THE RECORDS:

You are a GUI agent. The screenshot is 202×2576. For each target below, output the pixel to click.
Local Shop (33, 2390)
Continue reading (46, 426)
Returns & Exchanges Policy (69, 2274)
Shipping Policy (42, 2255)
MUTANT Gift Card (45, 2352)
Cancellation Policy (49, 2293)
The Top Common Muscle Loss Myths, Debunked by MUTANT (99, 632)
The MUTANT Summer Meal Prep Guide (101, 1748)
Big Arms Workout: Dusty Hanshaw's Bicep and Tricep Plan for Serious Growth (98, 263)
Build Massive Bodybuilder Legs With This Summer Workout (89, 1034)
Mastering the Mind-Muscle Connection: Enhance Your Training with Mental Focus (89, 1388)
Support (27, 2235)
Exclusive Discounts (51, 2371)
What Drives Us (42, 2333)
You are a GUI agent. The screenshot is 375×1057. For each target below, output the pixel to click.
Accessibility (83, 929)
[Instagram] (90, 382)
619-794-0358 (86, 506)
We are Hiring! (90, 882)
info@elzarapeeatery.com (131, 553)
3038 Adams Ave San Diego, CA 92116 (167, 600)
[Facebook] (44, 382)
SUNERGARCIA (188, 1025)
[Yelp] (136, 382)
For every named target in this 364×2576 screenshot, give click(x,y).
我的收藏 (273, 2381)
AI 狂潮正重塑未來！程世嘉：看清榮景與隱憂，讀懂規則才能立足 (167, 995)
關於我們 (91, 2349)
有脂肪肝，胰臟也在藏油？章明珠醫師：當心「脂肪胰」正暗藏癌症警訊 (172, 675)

PROBLEM STATEMENT: The answer is the lines above between the line holding "Returns & Exchanges Policy (69, 2274)" and the line holding "[Yelp] (136, 382)", inclusive, each written out exactly, and no others.

EXERCISE SOLUTION:
Returns & Exchanges Policy (69, 2274)
Shipping Policy (42, 2255)
MUTANT Gift Card (45, 2352)
Cancellation Policy (49, 2293)
The Top Common Muscle Loss Myths, Debunked by MUTANT (99, 632)
The MUTANT Summer Meal Prep Guide (101, 1748)
Big Arms Workout: Dusty Hanshaw's Bicep and Tricep Plan for Serious Growth (98, 263)
Build Massive Bodybuilder Legs With This Summer Workout (89, 1034)
Mastering the Mind-Muscle Connection: Enhance Your Training with Mental Focus (89, 1388)
Support (27, 2235)
Exclusive Discounts (51, 2371)
What Drives Us (42, 2333)
You are a GUI agent. The screenshot is 375×1057. For each target below, output the pixel to click.
Accessibility (83, 929)
[Instagram] (90, 382)
619-794-0358 (86, 506)
We are Hiring! (90, 882)
info@elzarapeeatery.com (131, 553)
3038 Adams Ave San Diego, CA 92116 (167, 600)
[Facebook] (44, 382)
SUNERGARCIA (188, 1025)
[Yelp] (136, 382)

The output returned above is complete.